Material shown:
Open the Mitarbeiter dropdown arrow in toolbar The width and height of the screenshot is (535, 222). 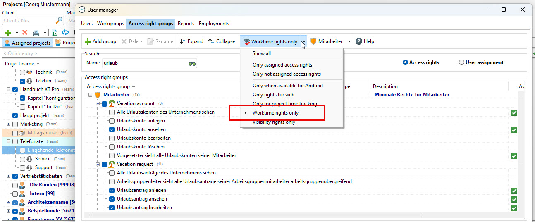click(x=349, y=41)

---

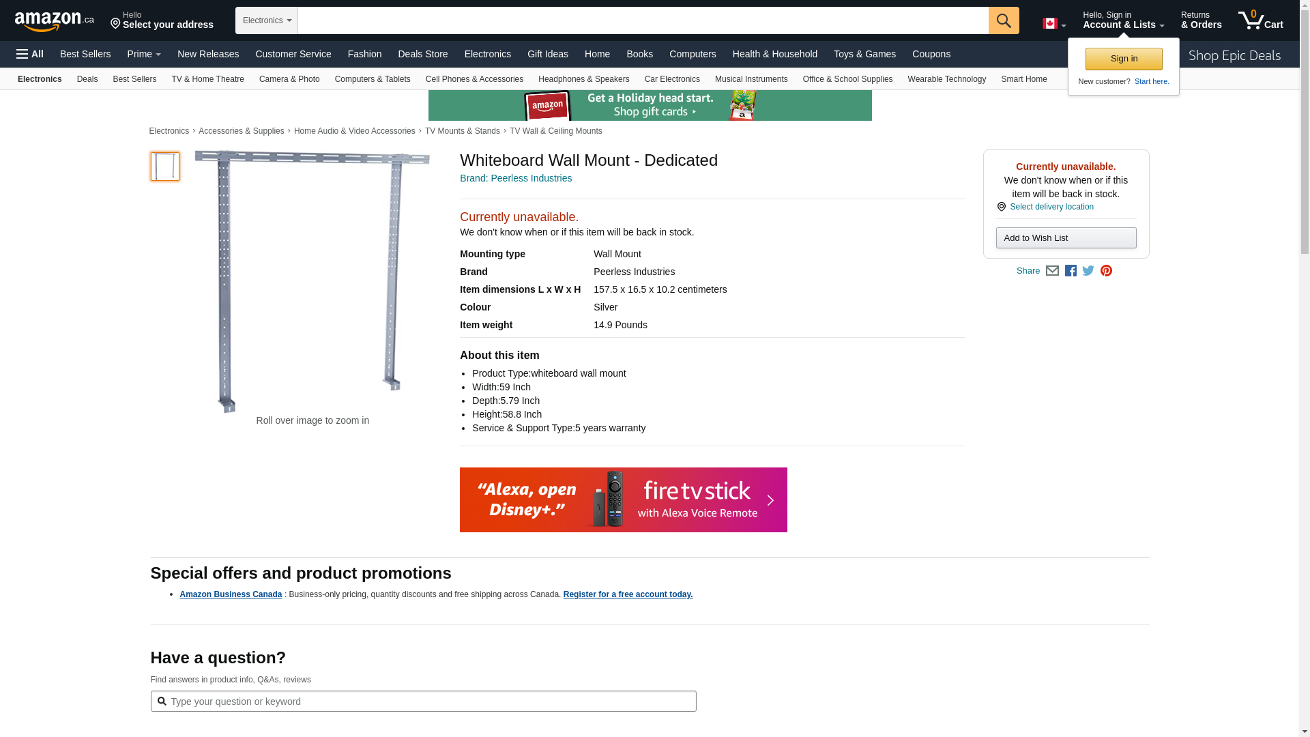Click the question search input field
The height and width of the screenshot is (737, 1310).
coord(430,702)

==

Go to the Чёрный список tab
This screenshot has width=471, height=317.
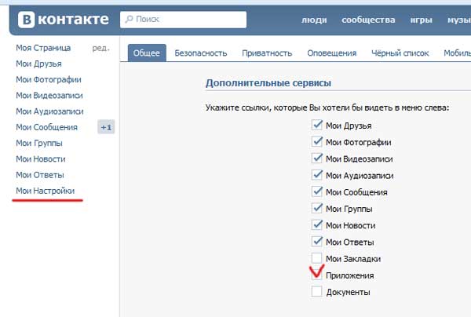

Directions for this task: The listing above holds a line with "Go to the Чёрный список tab" and a line with "This screenshot has width=471, height=317.". Print the stretch from the first through the second, exactly and alone.

Reply:
Go to the Чёрный список tab
This screenshot has width=471, height=317.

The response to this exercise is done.